__Task objective__. Each line of data below must be printed exactly as written, with any pictures removed.

__Given records__.
--- START ---

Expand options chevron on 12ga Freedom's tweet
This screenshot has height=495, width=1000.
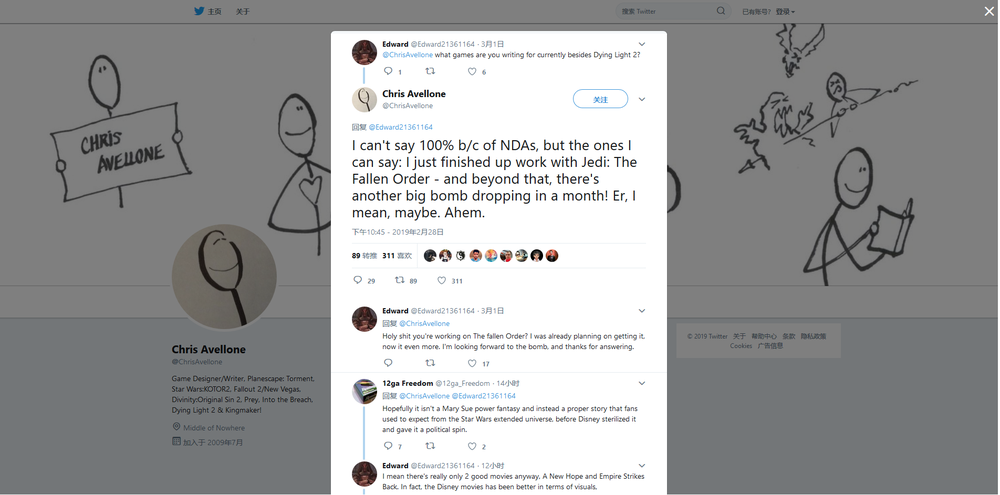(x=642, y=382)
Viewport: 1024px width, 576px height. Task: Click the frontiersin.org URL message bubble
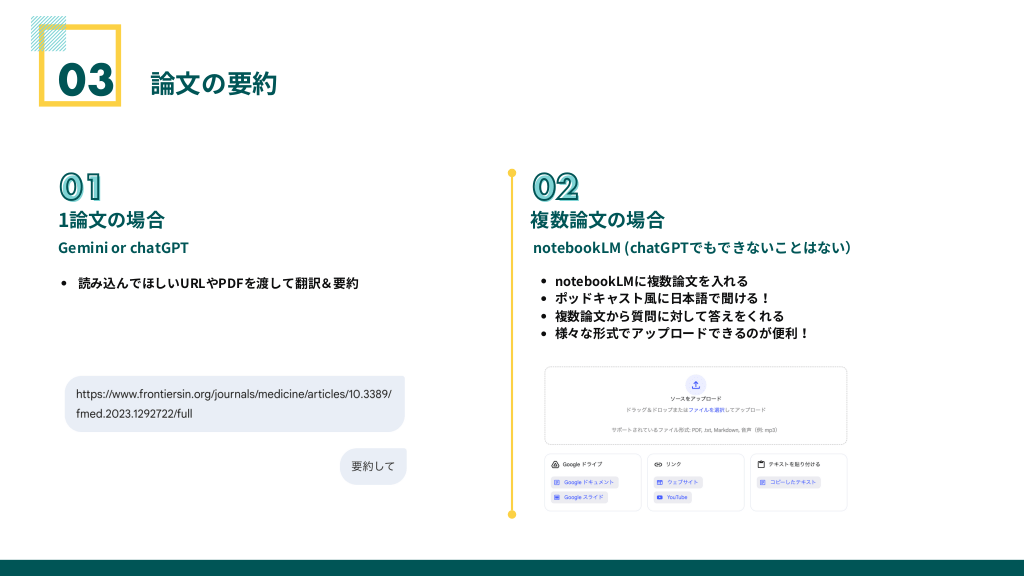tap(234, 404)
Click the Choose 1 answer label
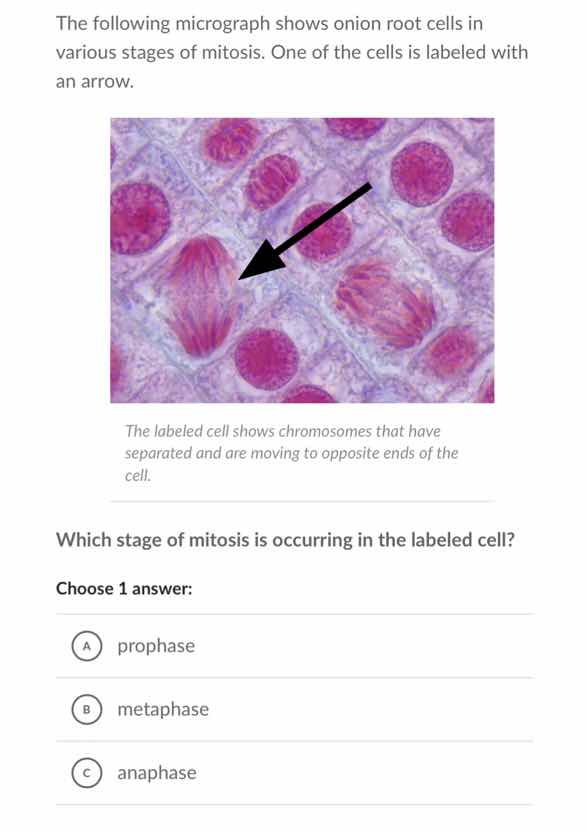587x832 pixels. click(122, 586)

--- END ---

__Result of this task__.
Expand options chevron on 12ga Freedom's tweet
This screenshot has height=495, width=1000.
(x=642, y=382)
Viewport: 1024px width, 576px height. Task: Click the frontiersin.org URL message bubble
tap(234, 404)
Click the Choose 1 answer label
587x832 pixels. click(122, 586)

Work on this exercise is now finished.